For this we used a playful introductory activity to help everyone, large and small, relax and get to know each other. Participants made simple drawings (of birds, plants, animals, faces), tore the pictures in half, folded them up, and put them into a box.

Then everyone, children and adults, picked a folded half-picture out of the box and hunted for his or her “other half.” To actively include the blind children, in addition to drawings, objects such as pencils and plastic cups were also broken in half and included in the box—so the blind children could identify these objects by touch. When each person had found their “other half,” they spent a few minutes getting to know each other. Then each introduced his or her “new friend” to the group, stating—very briefly, because there were so many participants—the person’s name and what he or she liked most and liked least.

Simulation Games

“Let’s pretend we have a disability.” To help the non-disabled children taste what it’s like to have an impairment, volunteers were called for, to be given a “temporary disability.” (We found the children much more eager to volunteer than the adults.) Some of the volunteers were blindfolded; others plugged their ears; others tied one foot to their backsides so they had to use crutches or a wheelchair.

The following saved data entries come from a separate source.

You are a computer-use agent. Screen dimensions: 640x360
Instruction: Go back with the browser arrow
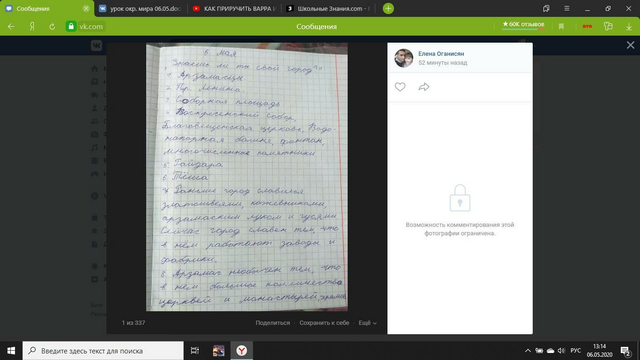11,27
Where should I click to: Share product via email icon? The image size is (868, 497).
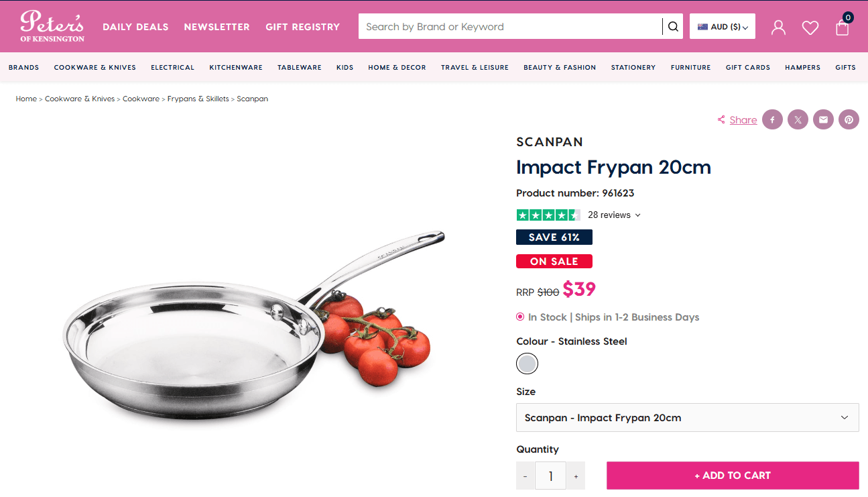(x=823, y=120)
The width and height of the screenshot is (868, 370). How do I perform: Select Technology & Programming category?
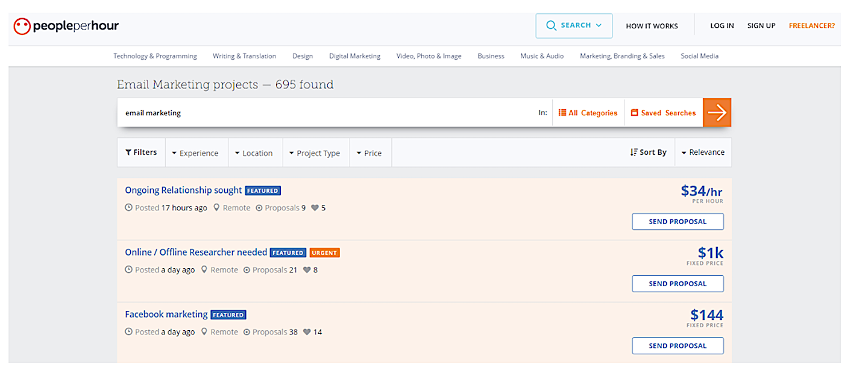click(155, 56)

Then games were played and races run. The results were eye opening. One boy who was truly blind helped to guide and orient a child whose eyes were temporarily covered and was at a total loss (the blind leading the blindfolded).

The two truly blind boys ran in a race—finding their way by a voice calling from the finish line—and came in ahead of some kids with make-believe impairments. Children who were experienced wheelchair riders came in ahead of the novices. Rather than feel sorry for the disabled children, everyone marveled at their abilities. It was great fun for all—though at times a bit chaotic. The energy level was high.

Community Diagnosis

For this activity three groups were formed: two made up of children (with 3 adult facilitators); the third formed of adults only.

The first children’s group conducted a diagnosis of common health-related problems using a large flannel-graph (a blanket spread across 2 tables stood vertically). On the flannel-graph they placed a series of small pictures, drawn on bits of cloth, representing different health problems and their causes. Then they placed next to these drawings different small cloth symbols to indicated how common, how dangerous, how contagious, and how long-lasting the different problems are. Then they stretched ribbons between different problems to show which ones (like poverty) lead to others (like hunger). Finally they discussed things they could do, individually and collectively, to help prevent or resolve some of the problems.

The second children’s group made two sets of pictures on two giant sheets of poster paper. On one sheet they drew things in their communities that cause sickness or injury or made them unhappy. On the other sheet they drew things that protect health and make them feel good.

The third (adults only) group was asked to make a poster diagramming important health-related problems in Michoacán, and their root causes. They drew a tree showing the problems as leaves on the branches and the causes as the roots. What they produced was clear and carefully done though perhaps not as colorful or imaginative as what the children came up with.

Finally, each group presented their “diagnosis” to the plenary (larger group). By this time most of the children had gained more confidence, spoke out loudly and clearly, and made a point of including disabled children among the presenters.

Discovering Innovative Ways to Include Disabled Children: “Community Diagnosis”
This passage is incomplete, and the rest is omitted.